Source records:
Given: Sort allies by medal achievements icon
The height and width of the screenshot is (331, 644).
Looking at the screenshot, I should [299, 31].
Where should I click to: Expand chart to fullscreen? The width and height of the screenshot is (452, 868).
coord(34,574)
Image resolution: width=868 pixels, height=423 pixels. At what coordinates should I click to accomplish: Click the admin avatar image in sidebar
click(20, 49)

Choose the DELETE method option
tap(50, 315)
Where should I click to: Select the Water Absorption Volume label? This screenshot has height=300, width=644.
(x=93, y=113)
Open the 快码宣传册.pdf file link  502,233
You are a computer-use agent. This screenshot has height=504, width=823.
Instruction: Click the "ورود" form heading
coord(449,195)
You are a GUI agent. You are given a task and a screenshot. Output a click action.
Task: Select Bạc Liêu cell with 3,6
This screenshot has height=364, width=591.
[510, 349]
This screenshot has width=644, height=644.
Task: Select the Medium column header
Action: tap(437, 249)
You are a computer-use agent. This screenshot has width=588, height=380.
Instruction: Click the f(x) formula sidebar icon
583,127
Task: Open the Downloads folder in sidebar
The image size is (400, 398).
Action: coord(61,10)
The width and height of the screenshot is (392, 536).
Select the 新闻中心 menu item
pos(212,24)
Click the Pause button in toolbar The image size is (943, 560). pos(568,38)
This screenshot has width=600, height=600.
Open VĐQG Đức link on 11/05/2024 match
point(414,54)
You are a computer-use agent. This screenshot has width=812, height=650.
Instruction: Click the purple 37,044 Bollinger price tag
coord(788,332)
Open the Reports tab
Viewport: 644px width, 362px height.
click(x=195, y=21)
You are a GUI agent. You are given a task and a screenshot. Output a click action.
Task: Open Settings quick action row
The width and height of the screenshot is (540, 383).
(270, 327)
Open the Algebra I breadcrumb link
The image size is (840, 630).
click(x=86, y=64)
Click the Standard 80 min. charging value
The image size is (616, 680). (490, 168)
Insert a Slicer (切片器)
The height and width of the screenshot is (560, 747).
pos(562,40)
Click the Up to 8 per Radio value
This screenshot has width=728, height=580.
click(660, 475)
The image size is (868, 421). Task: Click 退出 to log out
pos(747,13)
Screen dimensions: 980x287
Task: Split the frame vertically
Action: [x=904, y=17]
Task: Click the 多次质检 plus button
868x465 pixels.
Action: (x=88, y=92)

What is required
Each line above must be output exactly as it stands.

Answer space
Given: Sort allies by medal achievements icon
The height and width of the screenshot is (331, 644).
Looking at the screenshot, I should [299, 31].
Where should I click to: Expand chart to fullscreen? The width and height of the screenshot is (452, 868).
coord(34,574)
Image resolution: width=868 pixels, height=423 pixels. At what coordinates should I click to accomplish: Click the admin avatar image in sidebar
click(20, 49)

Choose the DELETE method option
tap(50, 315)
Where should I click to: Select the Water Absorption Volume label? This screenshot has height=300, width=644.
(x=93, y=113)
Open the 快码宣传册.pdf file link  502,233
You are a computer-use agent. This screenshot has height=504, width=823.
Instruction: Click the "ورود" form heading
coord(449,195)
You are a GUI agent. You are given a task and a screenshot. Output a click action.
Task: Select Bạc Liêu cell with 3,6
This screenshot has height=364, width=591.
[510, 349]
This screenshot has width=644, height=644.
Task: Select the Medium column header
Action: tap(437, 249)
You are a computer-use agent. This screenshot has width=588, height=380.
Instruction: Click the f(x) formula sidebar icon
583,127
Task: Open the Downloads folder in sidebar
The image size is (400, 398).
Action: coord(61,10)
The width and height of the screenshot is (392, 536).
Select the 新闻中心 menu item
pos(212,24)
Click the Pause button in toolbar The image size is (943, 560). pos(568,38)
This screenshot has width=600, height=600.
Open VĐQG Đức link on 11/05/2024 match
point(414,54)
You are a computer-use agent. This screenshot has width=812, height=650.
Instruction: Click the purple 37,044 Bollinger price tag
coord(788,332)
Open the Reports tab
Viewport: 644px width, 362px height.
click(x=195, y=21)
You are a GUI agent. You are given a task and a screenshot. Output a click action.
Task: Open Settings quick action row
The width and height of the screenshot is (540, 383).
(270, 327)
Open the Algebra I breadcrumb link
The image size is (840, 630).
click(x=86, y=64)
Click the Standard 80 min. charging value
The image size is (616, 680). (490, 168)
Insert a Slicer (切片器)
The height and width of the screenshot is (560, 747).
pos(562,40)
Click the Up to 8 per Radio value
This screenshot has width=728, height=580.
click(660, 475)
The image size is (868, 421). Task: Click 退出 to log out
pos(747,13)
Screen dimensions: 980x287
Task: Split the frame vertically
Action: [x=904, y=17]
Task: Click the 多次质检 plus button
868x465 pixels.
Action: (x=88, y=92)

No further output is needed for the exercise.